HONGZHE LI, PH.D. Professor of Biostatistics and Statistics University of Pennsylvania, Perelman School of Medicine
THURSDAY, MARCH 28, 2013 10:00 a.m.– 11:00 a.m. Clinical Research Building, Room 692
With the development of next generation sequencing technologies, researchers have now been able to study the microbiome composition using direct sequencing, whose outputs are short sequence reads for each of the microbiome samples. We first introduce a model-based method to quantify the bacterial compositions.

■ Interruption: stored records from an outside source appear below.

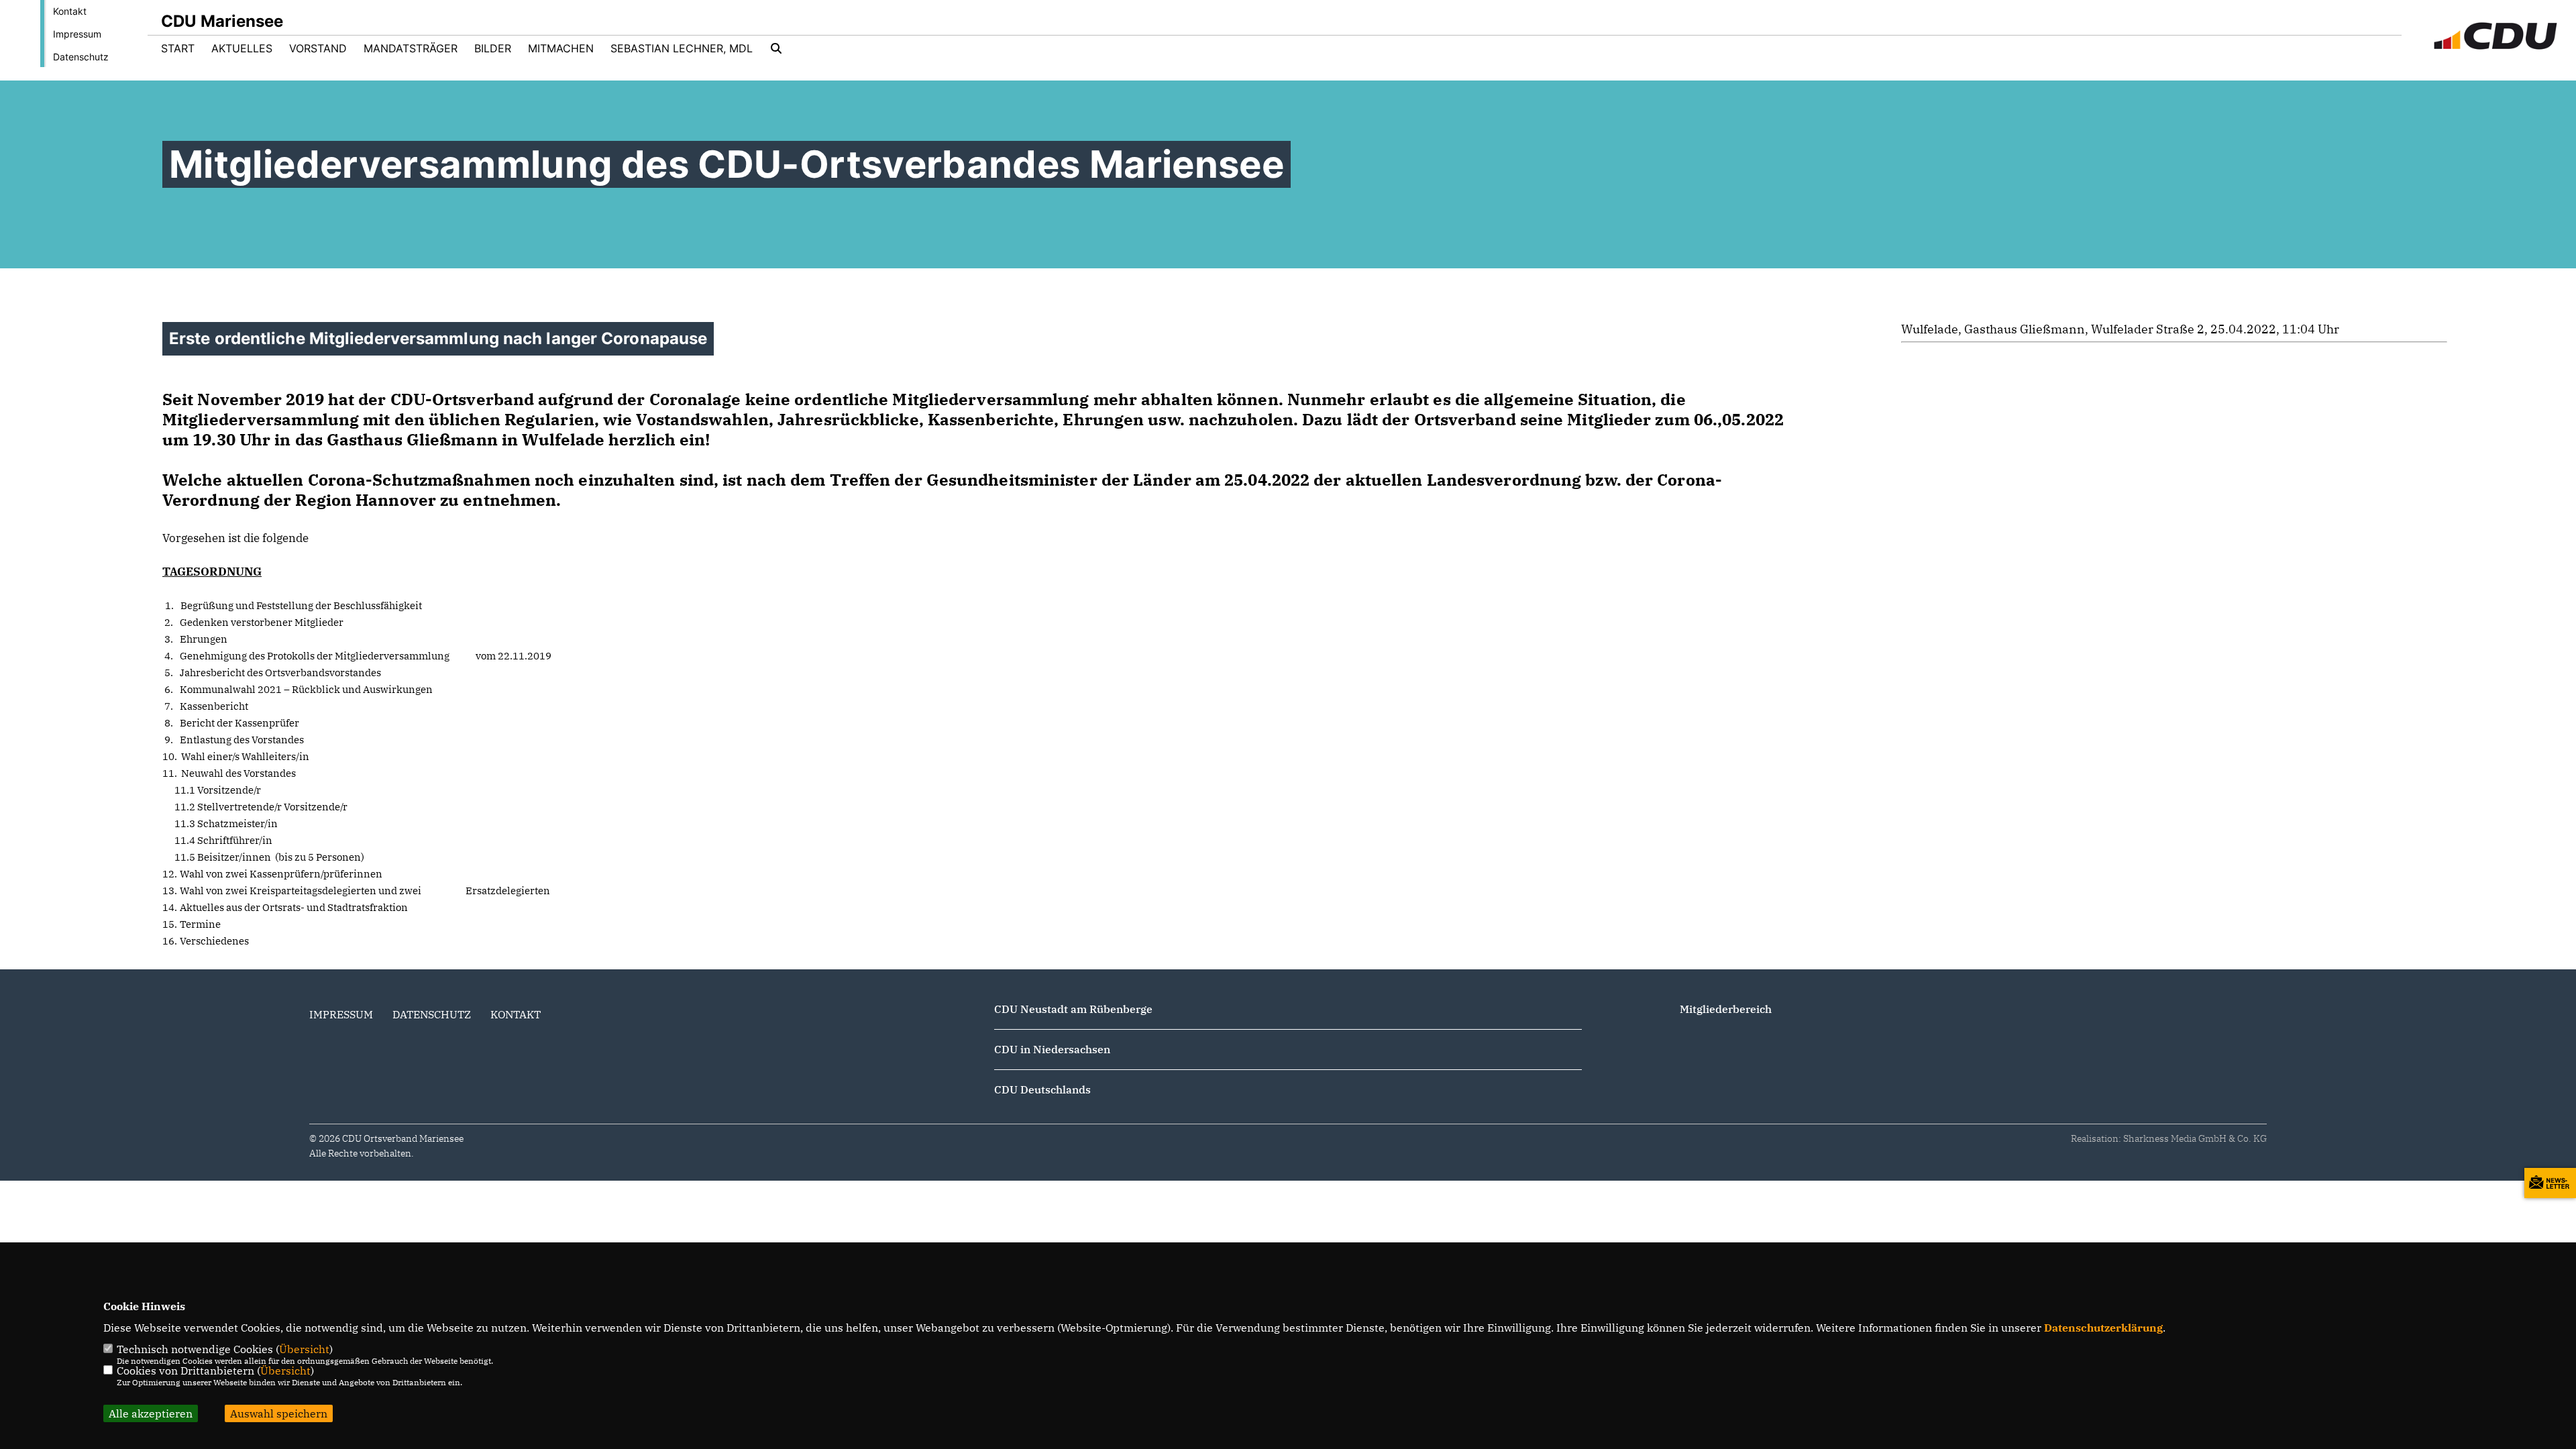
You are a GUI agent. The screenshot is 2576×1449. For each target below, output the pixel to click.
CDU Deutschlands (1042, 1089)
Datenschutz (81, 56)
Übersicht (304, 1349)
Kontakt (70, 11)
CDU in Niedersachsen (1052, 1049)
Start (178, 48)
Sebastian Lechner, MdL (681, 48)
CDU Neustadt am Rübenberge (1073, 1009)
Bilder (492, 48)
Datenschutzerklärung (2103, 1327)
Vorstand (318, 48)
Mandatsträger (411, 48)
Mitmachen (561, 48)
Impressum (77, 34)
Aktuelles (241, 48)
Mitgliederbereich (1726, 1009)
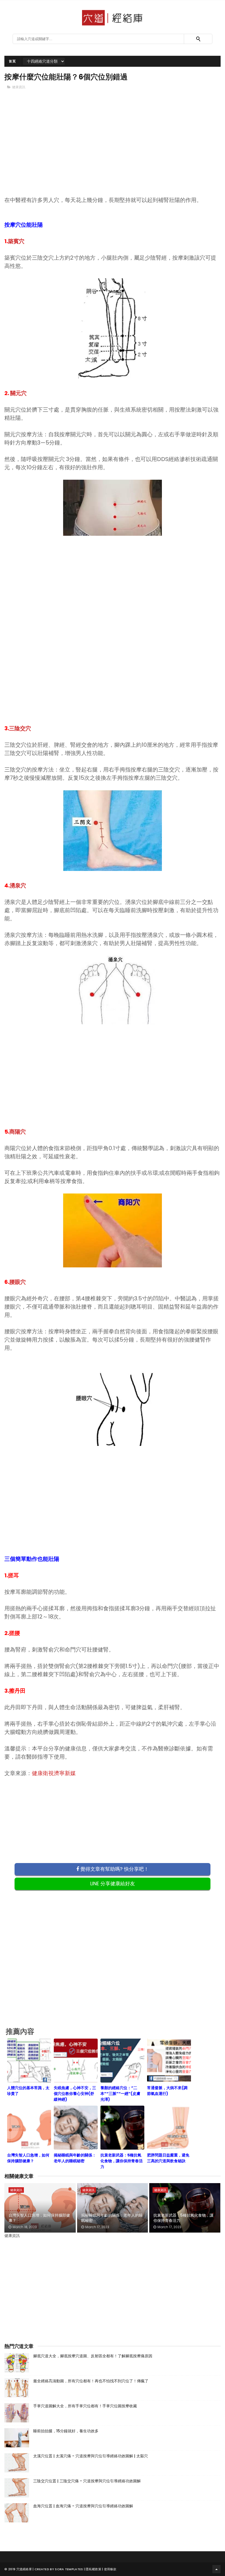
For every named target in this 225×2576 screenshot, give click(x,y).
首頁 (12, 61)
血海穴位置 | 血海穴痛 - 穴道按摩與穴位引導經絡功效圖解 (83, 2506)
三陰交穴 (20, 728)
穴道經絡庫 (24, 2569)
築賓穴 (16, 241)
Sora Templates (69, 2569)
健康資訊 (18, 87)
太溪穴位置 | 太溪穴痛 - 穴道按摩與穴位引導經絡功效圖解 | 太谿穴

We then discuss the issues related to associating the microbiome compositions with environmental covariates or clinical outcomes, including (1) identification of the biological/environmental factors that are associated with bacterial compositions; (2) identification of the bacterial taxa that are associated with clinical outcomes. Statistical models to address these problems need to account for the high-dimensional and sparse and compositional nature of the data. In addition, the prior phylogenetic tree among the bacterial species provides useful information on bacterial phylogeny. In this talk, I will present several statistical methods we developed for analyzing the bacterial compositional data, including kernel-based regression, sparse Dirichlet-multinomial regression, compositional data regression and construction of bacterial taxa network based on compositional data. I demonstrate the methods using a data set that links human gut microbiome to diet intake in order to identify the micro-nutrients that are associated with the human gut microbiome and the bacteria that are associated with body mass index.